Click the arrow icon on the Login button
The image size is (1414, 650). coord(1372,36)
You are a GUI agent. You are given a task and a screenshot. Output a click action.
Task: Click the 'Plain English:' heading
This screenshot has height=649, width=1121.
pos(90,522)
* * * * *
## Task to complete:
Word for word, copy out all of the data shown above.

## Your response:
Click the arrow icon on the Login button
The image size is (1414, 650). coord(1372,36)
You are a GUI agent. You are given a task and a screenshot. Output a click action.
Task: Click the 'Plain English:' heading
This screenshot has height=649, width=1121.
pos(90,522)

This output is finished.